Danubius International Conferences, 10th International Conference The Danube - Axis of European Identity

Challenges and Opportunities of the Strategy European Union for the Danube Region

Georgeta Modiga
Last modified: 2020-07-15


Regional policy in the European Union is not a new topic. The European Union, in its former iterations, has earmarked funds for regional development since the 1970s, mostly for redistribution and territorial cohesion. What is new in the recent years, however, is the “shift” in the status of EU regions: from passive beneficiaries of redistributive policies to active subjects with increasing decision-making powers. Regional actors become more and more engaged in the process. Compared to other EU coordination mechanisms, macroregional strategies (MRS) intend to operate both (i) horizontally, for the territorial harmonization of the instruments for development, as well as (ii) vertically, by harmonizing the actions of relevant actors from one state, or beyond its borders.

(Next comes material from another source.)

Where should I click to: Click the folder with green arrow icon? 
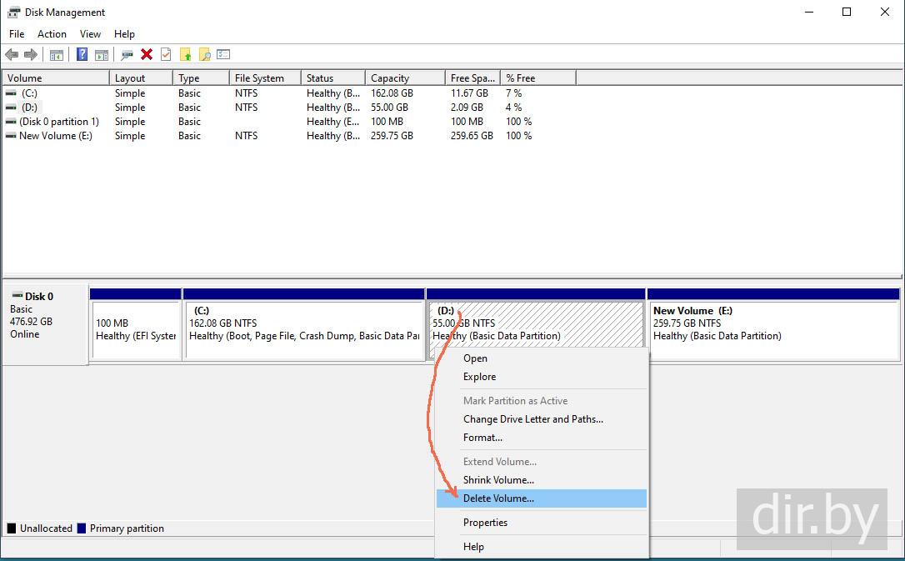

Macroregional strategies have greatly enhanced the stakes of the cohesion policies of the EU, ever since the adoption of the EU Strategy for the Baltic Sea Region (EUSBSR) in 2009. From that moment on, more strategies along similar lines were proposed and adopted by the EU. One can nowadays easily imagine a future EU fully covered by macroregional strategies, in which decision-makers, local, regional, national and at EU level, interact in complex ways and shape sectorial policies. After all, the European Commission has described macroregional strategies as “regional building blocks for EU-wide policy” (EC, 2013a).